▸ Given exercise: Reproduce each of the rows below word for word, keeping every one of them.

▸ Provided material:
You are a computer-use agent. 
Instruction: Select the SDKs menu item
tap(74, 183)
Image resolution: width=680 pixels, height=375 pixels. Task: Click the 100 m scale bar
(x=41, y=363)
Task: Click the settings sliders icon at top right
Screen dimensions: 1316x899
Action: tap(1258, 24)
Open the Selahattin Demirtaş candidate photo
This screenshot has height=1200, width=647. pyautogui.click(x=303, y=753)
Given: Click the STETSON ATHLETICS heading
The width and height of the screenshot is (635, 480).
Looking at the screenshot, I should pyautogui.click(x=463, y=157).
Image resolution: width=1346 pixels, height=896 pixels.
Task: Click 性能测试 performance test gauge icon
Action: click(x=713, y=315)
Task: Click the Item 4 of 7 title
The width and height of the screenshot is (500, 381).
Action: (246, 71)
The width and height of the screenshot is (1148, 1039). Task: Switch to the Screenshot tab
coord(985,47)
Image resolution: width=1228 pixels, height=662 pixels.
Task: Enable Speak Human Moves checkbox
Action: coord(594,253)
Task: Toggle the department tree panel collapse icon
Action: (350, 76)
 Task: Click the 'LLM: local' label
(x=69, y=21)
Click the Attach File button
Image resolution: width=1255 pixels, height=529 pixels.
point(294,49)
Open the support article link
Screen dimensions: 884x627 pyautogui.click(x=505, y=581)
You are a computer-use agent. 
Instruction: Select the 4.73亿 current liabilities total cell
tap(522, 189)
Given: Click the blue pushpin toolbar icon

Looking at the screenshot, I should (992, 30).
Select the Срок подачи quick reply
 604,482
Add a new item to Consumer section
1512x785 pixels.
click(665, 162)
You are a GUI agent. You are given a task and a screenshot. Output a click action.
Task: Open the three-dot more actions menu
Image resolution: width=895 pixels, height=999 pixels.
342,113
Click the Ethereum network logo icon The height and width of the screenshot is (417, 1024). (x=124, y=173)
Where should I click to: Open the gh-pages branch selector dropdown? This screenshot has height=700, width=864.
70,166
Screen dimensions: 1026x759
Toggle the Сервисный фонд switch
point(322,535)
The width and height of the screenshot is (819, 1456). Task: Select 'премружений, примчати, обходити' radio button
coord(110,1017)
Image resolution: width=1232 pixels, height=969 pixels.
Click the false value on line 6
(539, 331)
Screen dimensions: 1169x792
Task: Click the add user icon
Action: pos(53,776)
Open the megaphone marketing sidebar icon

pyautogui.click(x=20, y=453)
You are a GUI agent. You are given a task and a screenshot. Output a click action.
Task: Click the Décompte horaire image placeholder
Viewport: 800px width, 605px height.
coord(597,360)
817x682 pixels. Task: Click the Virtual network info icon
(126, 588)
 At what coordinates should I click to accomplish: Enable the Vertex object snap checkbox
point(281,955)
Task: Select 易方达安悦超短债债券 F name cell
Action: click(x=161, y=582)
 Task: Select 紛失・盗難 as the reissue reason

▸ Expected answer:
You are a computer-use agent. 
Instruction: Select the SDKs menu item
tap(74, 183)
Image resolution: width=680 pixels, height=375 pixels. Task: Click the 100 m scale bar
(x=41, y=363)
Task: Click the settings sliders icon at top right
Screen dimensions: 1316x899
Action: tap(1258, 24)
Open the Selahattin Demirtaş candidate photo
This screenshot has height=1200, width=647. pyautogui.click(x=303, y=753)
Given: Click the STETSON ATHLETICS heading
The width and height of the screenshot is (635, 480).
Looking at the screenshot, I should pyautogui.click(x=463, y=157).
Image resolution: width=1346 pixels, height=896 pixels.
Task: Click 性能测试 performance test gauge icon
Action: click(x=713, y=315)
Task: Click the Item 4 of 7 title
The width and height of the screenshot is (500, 381).
Action: (246, 71)
The width and height of the screenshot is (1148, 1039). Task: Switch to the Screenshot tab
coord(985,47)
Image resolution: width=1228 pixels, height=662 pixels.
Task: Enable Speak Human Moves checkbox
Action: coord(594,253)
Task: Toggle the department tree panel collapse icon
Action: (350, 76)
 Task: Click the 'LLM: local' label
(x=69, y=21)
Click the Attach File button
Image resolution: width=1255 pixels, height=529 pixels.
point(294,49)
Open the support article link
Screen dimensions: 884x627 pyautogui.click(x=505, y=581)
You are a computer-use agent. 
Instruction: Select the 4.73亿 current liabilities total cell
tap(522, 189)
Given: Click the blue pushpin toolbar icon

Looking at the screenshot, I should (992, 30).
Select the Срок подачи quick reply
 604,482
Add a new item to Consumer section
1512x785 pixels.
click(665, 162)
You are a GUI agent. You are given a task and a screenshot. Output a click action.
Task: Open the three-dot more actions menu
Image resolution: width=895 pixels, height=999 pixels.
342,113
Click the Ethereum network logo icon The height and width of the screenshot is (417, 1024). (x=124, y=173)
Where should I click to: Open the gh-pages branch selector dropdown? This screenshot has height=700, width=864.
70,166
Screen dimensions: 1026x759
Toggle the Сервисный фонд switch
point(322,535)
The width and height of the screenshot is (819, 1456). Task: Select 'премружений, примчати, обходити' radio button
coord(110,1017)
Image resolution: width=1232 pixels, height=969 pixels.
Click the false value on line 6
(539, 331)
Screen dimensions: 1169x792
Task: Click the add user icon
Action: pos(53,776)
Open the megaphone marketing sidebar icon

pyautogui.click(x=20, y=453)
You are a GUI agent. You are given a task and a screenshot. Output a click action.
Task: Click the Décompte horaire image placeholder
Viewport: 800px width, 605px height.
coord(597,360)
817x682 pixels. Task: Click the Virtual network info icon
(126, 588)
 At what coordinates should I click to accomplish: Enable the Vertex object snap checkbox
point(281,955)
Task: Select 易方达安悦超短债债券 F name cell
Action: click(x=161, y=582)
 Task: Select 紛失・盗難 as the reissue reason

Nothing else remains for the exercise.